Extract Block Start
Figure 5 illustrates the annual number of documents per firm, which increased moderately from an average of 2.9 in 2016 to 5.3 in 2022. The transportation/ICT industry stands out, with nearly three times more mentions of AI than the other industries, from an average of 3.2 in 2016 to 9.5 in 2022. The next most prominent industry is real estate, which has seen an increase in AI mentions since 2019 and is second only to the transportation/ICT industry between 2020 and 2021. Meanwhile, the average number of mentions in the manufacturing industry has remained stable at around 3.0.
We then conducted an independence test to determine whether there is a correlation between the number of firms per industry and the number of documents disclosed in 2022. The result of the analysis was χ2 = 216.12 with p < 0.01. The residual analysis revealed that more firms in the transportation/ICT industry mentioned AI than expected (p < 0.01), while fewer finance/commerce/manufacturing firms mentioned AI than expected (p < 0.01), suggesting that the accumulated poles of AI mentions vary by industry.

4.2. Co-Occurrence Network Analysis

Figure 6 shows the results of the co-occurrence network analysis using data from all industries for all time periods. The words are divided into several groups. The overall result indicates that during a changing business environment (red), a group uses AI to conduct new business (green) in the information industry (orange). We aim to analyze data (brown), conduct R&D (gray), provide new services (pink), improve operational efficiency (purple), and increase productivity (yellow). As a result, they achieved financial results in consolidated accounting (light blue).
Thus, we interpret that firms are aware of AI-related environmental changes and are advancing R&D to produce business results in response to these environmental changes.

4.3. Correspondence Analysis

4.3.1. Time-Series Analysis

Figure 7 demonstrates the correspondence analysis results for the entire period, starting from the second quadrant in 2016, moving counterclockwise, and reaching the first quadrant in 2022. The period 2016–2017 was surrounded by important future technologies related to “big data”, “cloud”, and “robots”; thus, this period is categorized as the recognition stage. Meanwhile, 2018 is more closely associated with the terms “new”, “growth”, “positive”, and “investment”. It is now considered that AI has been recognized independently among related technologies and has become a unique area to invest in; thus, this period is called the investment stage. The period 2019–2020 is the stage of incorporation into strategy; accordingly, the terms “environment”, “expansion”, and “increase” are mentioned in 2019, whereas “management”, “group”, “value”, and “deployment” dominate in 2020. This indicates that the perception of AI evolved to be integrated into business strategies in response to the environmental change underlying AI expansion. A group response policy is evident. Simultaneously, the terms “operations”, “RPA”, “production”, and “efficiency” are close to one another. Accordingly, it can be stated that AI technology will be used to improve production efficiency to achieve AI-related strategies. This period is called the strategization stage.
Extract Block End
Data provided Block Start
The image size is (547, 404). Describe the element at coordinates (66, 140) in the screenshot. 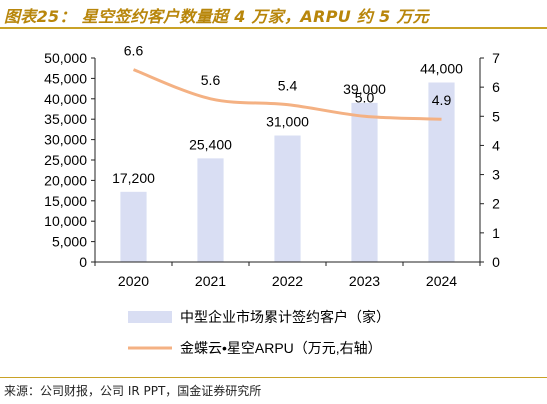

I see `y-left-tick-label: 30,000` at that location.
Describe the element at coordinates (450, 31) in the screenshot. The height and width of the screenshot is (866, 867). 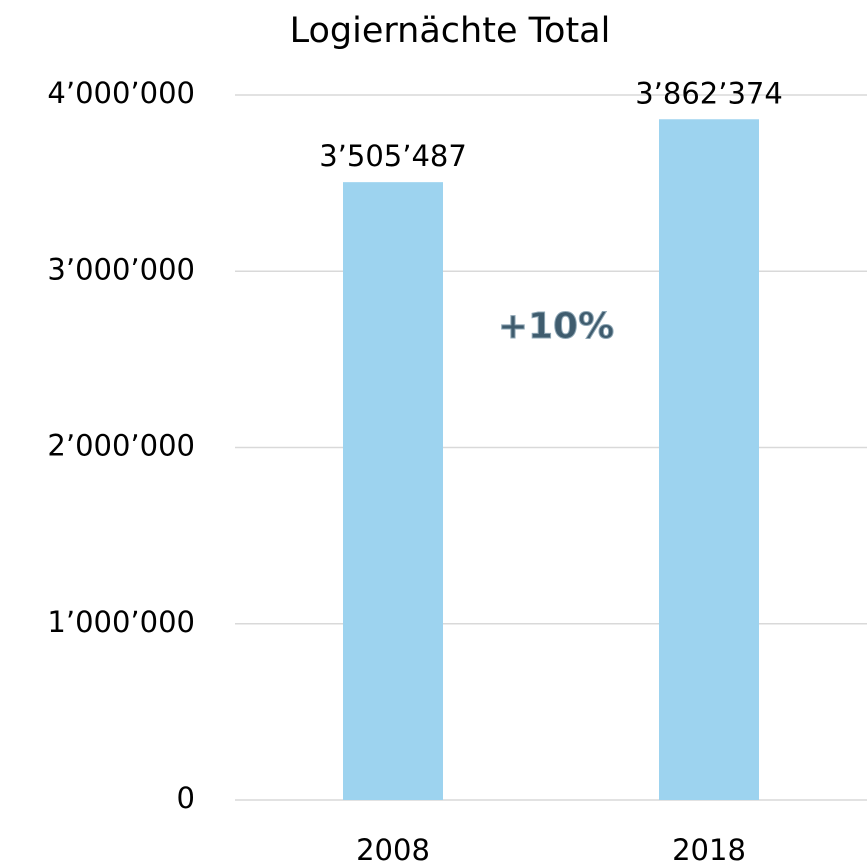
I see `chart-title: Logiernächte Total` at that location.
Data provided Block End
**Problems and tasks:**
**1.** Reproduce the passage from the extract on AI mentions by firms, from "Figure 6 shows" to "these environmental changes.".
**2.** Answer these questions using the extract on AI mentions by firms:
(a) What was the average annual number of documents per firm in 2016 and in 2022?
(b) What χ2 value did the independence test produce?
(c) What name is given to the 2018 period in the time-series analysis?

**Results for the exercise:**
**1.**
Figure 6 shows the results of the co-occurrence network analysis using data from all industries for all time periods. The words are divided into several groups. The overall result indicates that during a changing business environment (red), a group uses AI to conduct new business (green) in the information industry (orange). We aim to analyze data (brown), conduct R&D (gray), provide new services (pink), improve operational efficiency (purple), and increase productivity (yellow). As a result, they achieved financial results in consolidated accounting (light blue).
Thus, we interpret that firms are aware of AI-related environmental changes and are advancing R&D to produce business results in response to these environmental changes.

**2.**
(a) 2.9 in 2016 and 5.3 in 2022.
(b) χ2 = 216.12.
(c) The investment stage.